Population (Parish, 2021)
- • Total: 341
- Postal code: CO16
- Website: Beaumont-cum-Moze Parish Council

= Beaumont-cum-Moze =

Beaumont-cum-Moze is a civil parish in the Tendring district of Essex, England. The parish includes the hamlets of Beaumont and Moze Cross. At the 2021 census the parish had a population of 341.

The place-name 'Beaumont' was originally Fulanpettæ in a Saxon charter of circa 995, and Fulepet in the Domesday Book of 1086, meaning 'foul pit'. By 1175-80 it had become Bealmont, meaning 'beautiful hill', a very early example of successful rebranding.

The place-name 'Moze' is first attested in the Domesday Book, where it appears as Mosa. This is from the Old English mos meaning 'marsh' or 'moss'.
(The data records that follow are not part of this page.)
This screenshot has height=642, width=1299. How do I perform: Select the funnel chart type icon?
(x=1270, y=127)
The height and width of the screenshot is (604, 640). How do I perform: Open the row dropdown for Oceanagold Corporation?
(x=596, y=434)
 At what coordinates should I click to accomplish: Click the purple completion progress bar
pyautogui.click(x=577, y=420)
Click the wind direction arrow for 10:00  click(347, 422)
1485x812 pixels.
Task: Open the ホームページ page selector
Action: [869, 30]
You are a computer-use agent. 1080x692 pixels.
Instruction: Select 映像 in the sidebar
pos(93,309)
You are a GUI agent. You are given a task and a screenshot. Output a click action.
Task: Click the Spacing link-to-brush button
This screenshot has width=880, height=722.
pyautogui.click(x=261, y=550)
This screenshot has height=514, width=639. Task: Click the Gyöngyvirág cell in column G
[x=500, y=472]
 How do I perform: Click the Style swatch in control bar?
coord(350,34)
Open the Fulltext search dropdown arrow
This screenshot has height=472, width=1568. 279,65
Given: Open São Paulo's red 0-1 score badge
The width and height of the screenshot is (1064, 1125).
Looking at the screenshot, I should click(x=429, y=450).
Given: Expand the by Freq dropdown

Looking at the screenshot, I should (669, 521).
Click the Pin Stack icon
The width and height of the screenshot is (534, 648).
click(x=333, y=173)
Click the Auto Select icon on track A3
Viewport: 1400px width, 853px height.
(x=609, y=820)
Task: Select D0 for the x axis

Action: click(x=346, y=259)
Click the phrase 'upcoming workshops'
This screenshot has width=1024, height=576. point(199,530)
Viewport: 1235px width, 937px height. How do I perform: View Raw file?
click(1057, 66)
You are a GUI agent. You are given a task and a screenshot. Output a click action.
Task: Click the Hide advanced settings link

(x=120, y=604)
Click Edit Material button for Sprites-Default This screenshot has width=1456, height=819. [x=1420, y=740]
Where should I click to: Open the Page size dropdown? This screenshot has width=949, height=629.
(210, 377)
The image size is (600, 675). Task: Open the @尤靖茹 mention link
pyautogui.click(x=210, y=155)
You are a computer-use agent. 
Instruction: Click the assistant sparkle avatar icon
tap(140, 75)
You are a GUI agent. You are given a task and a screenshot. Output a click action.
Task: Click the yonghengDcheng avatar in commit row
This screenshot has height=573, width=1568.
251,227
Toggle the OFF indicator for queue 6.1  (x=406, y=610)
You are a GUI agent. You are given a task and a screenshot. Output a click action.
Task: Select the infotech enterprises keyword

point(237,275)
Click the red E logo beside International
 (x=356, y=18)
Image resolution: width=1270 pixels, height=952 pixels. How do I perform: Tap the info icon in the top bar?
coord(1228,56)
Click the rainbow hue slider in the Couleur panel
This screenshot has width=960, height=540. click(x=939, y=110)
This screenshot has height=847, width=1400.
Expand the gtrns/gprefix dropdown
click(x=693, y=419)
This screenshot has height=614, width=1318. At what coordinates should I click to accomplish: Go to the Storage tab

Julian Byng, 1st Viscount Byng of Vimy lived at Thorpe Hall in Thorpe-le-Soken and is buried at the 11th-century Parish Church of St Leonard in Beaumont-cum-Moze.

Beaumont Cut is a derelict canal in the parish.

==Governance==
Beaumont-cum-Moze is part of the electoral ward called Beaumont and Thorpe. The population of this ward at the 2011 Census was 2,300.